There are plenty of double-crosses and people who we aren’t sure who are getting killed, sometimes offscreen. A guy gets a table saw to the crotch. There’s a fight on the docks involving a chainsaw, which got immortalized on the movie’s suitably bombastic VHS cover art (which is also on the reverse sleeve of the Arrow Blu).

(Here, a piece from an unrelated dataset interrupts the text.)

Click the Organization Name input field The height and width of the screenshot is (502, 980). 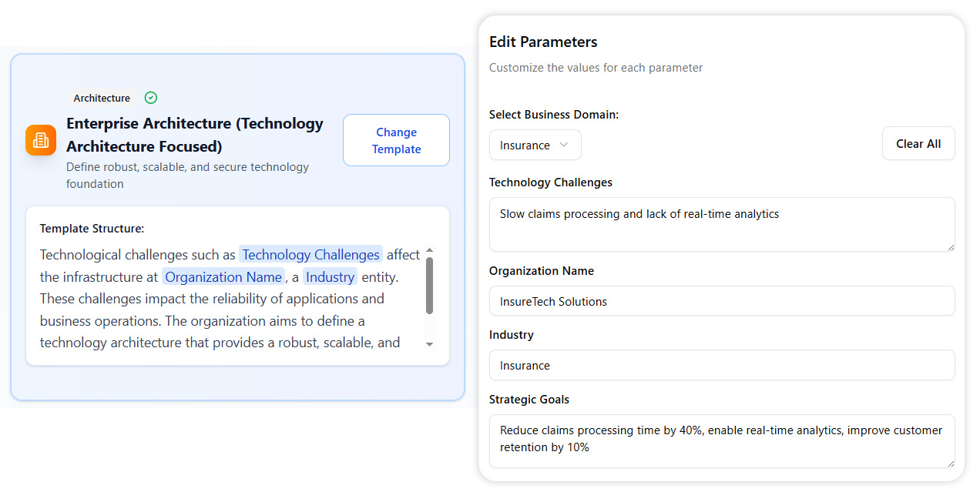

There’s gratuitous nudity, like the topless woman sunbathing on a speedboat that our heroes commandeer at one point. There are lots of people standing around, talking about what the plan is, and lots of shots that remind us that we’re in Istambul (sic), Turkey.
Naturally, there’s also a theme song, performed by the band Limelight, which the film makes…extensive use of. The band also recorded another song for the film, “One Day at a Time,” which acts as the film’s (brotherly) love theme and also the theme for any scene that’s too slow, sad, or morose for the “White Fire” theme.
The main theme says “White Fire” a lot, and each time it says it, it gets repeated as “White Fi-ya!” Which means that every time anyone else in the movie says “White Fire” – which they do, constantly – your brain fills in a chorus of “White Fi-ya!” You just can’t help it.
And you’ll be doing it a lot, because there might be no movie I have ever seen that says its own title more often than this one does.